» **Work instruction**:
Every record below must be written out exactly. Leave out the pictures.

(Records excerpted from a collection)
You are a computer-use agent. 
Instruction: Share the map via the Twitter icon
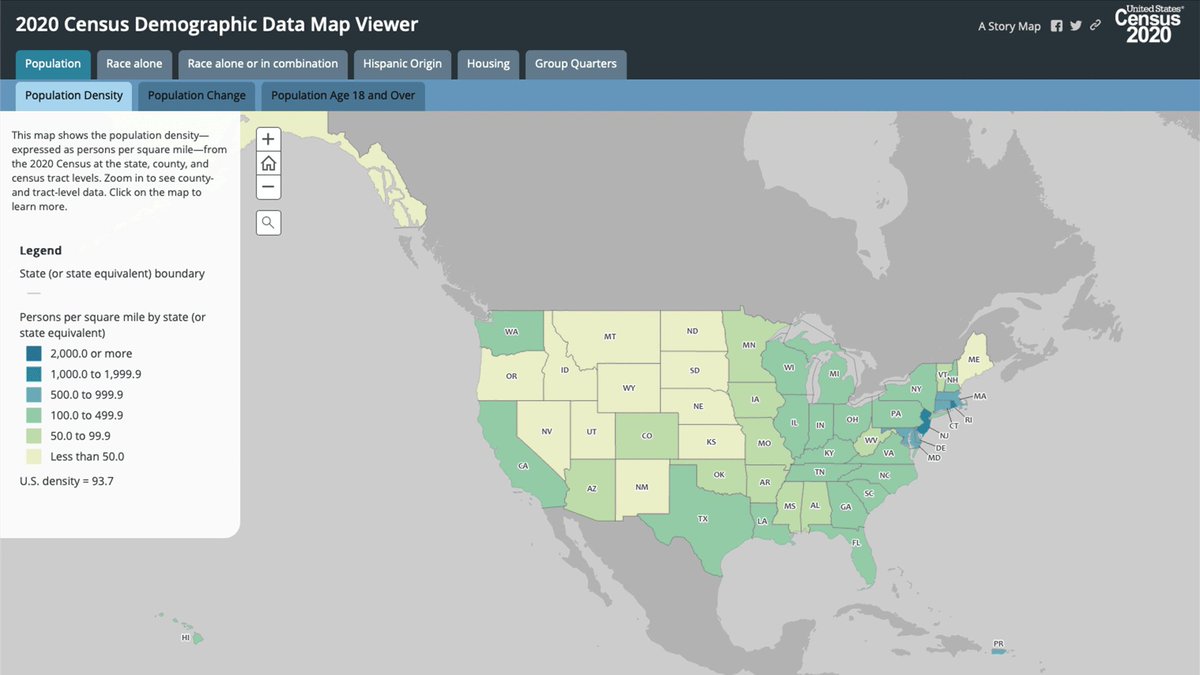(x=1076, y=25)
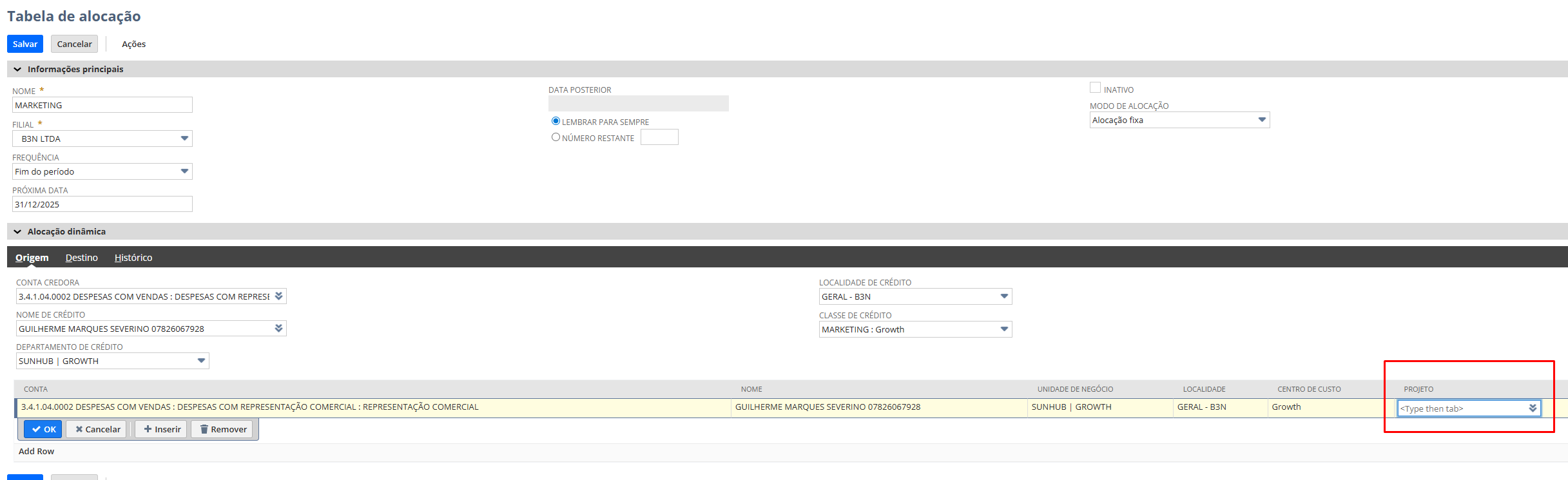The width and height of the screenshot is (1568, 480).
Task: Switch to the Destino tab
Action: pyautogui.click(x=81, y=258)
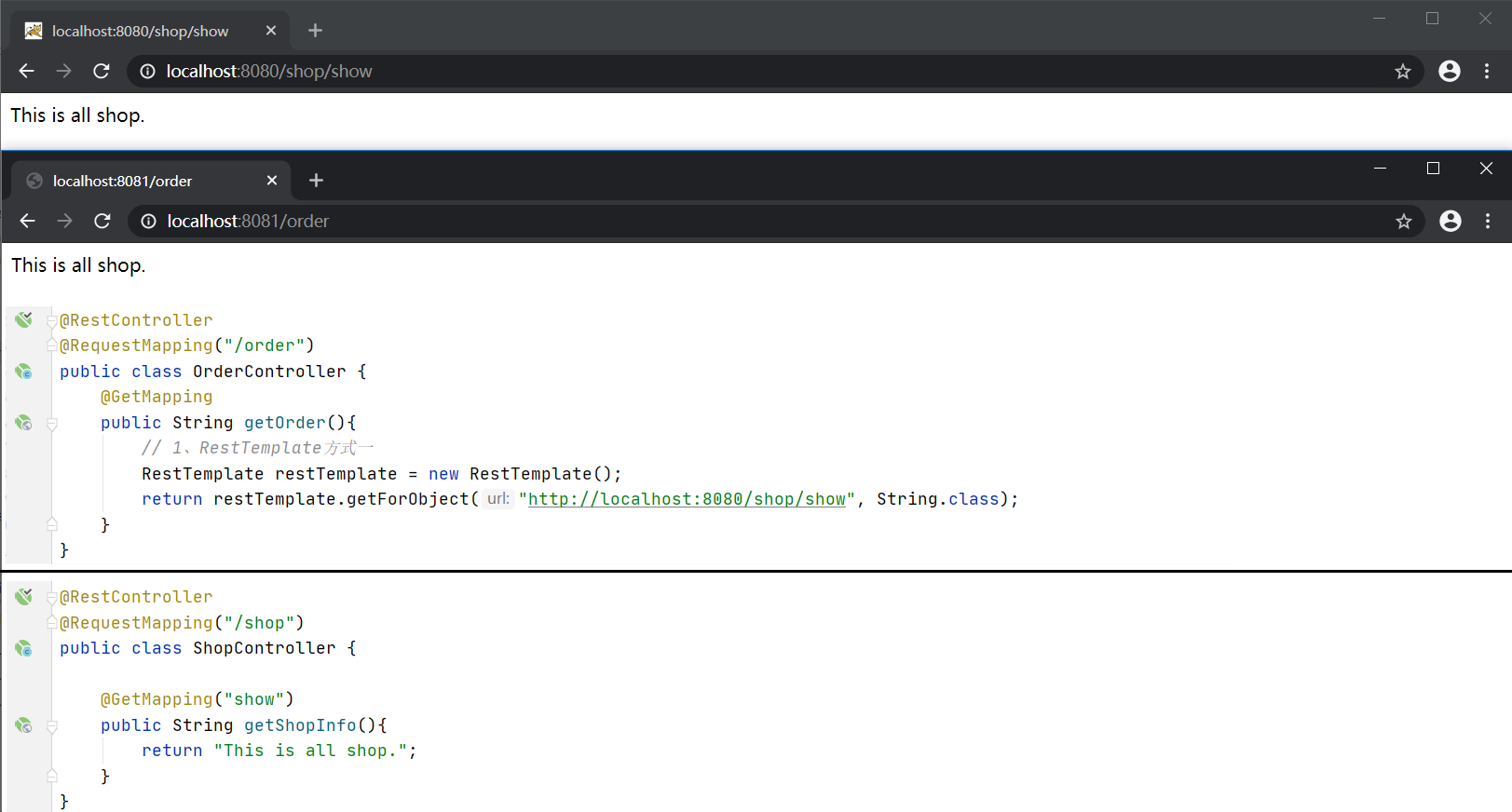Close the localhost:8081/order tab
This screenshot has width=1512, height=812.
[272, 181]
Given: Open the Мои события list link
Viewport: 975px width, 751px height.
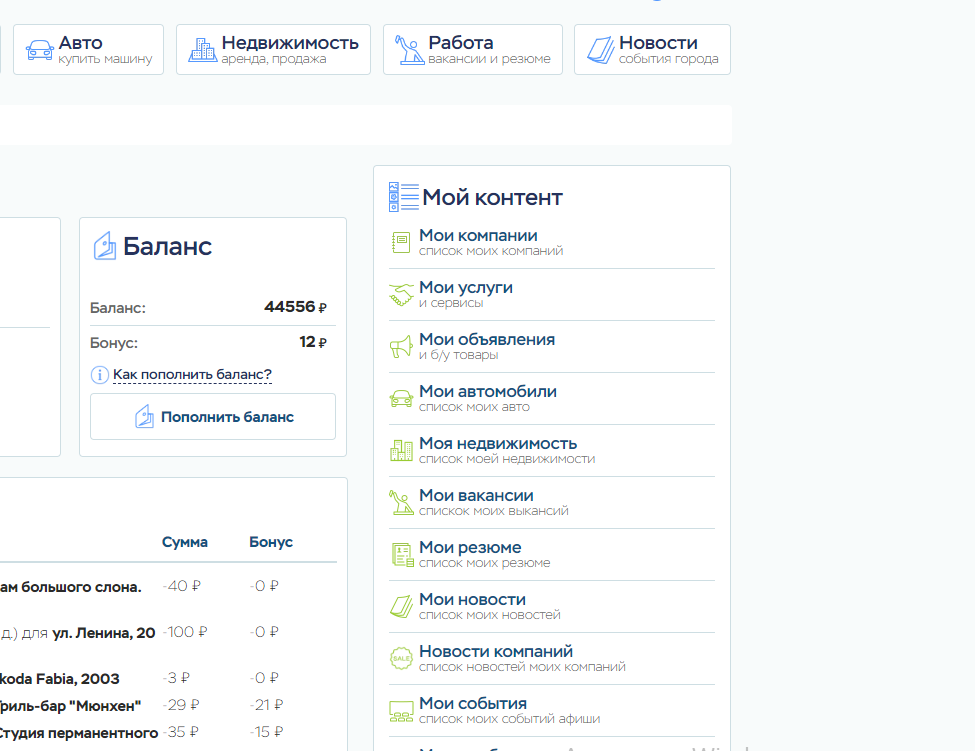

» **Exercise response**:
You are a computer-use agent. 
Instruction: Share the map via the Twitter icon
(x=1076, y=25)
The width and height of the screenshot is (1568, 480).
Task: Switch to the Destino tab
Action: pyautogui.click(x=81, y=258)
Close the localhost:8081/order tab
This screenshot has width=1512, height=812.
[272, 181]
Given: Open the Мои события list link
Viewport: 975px width, 751px height.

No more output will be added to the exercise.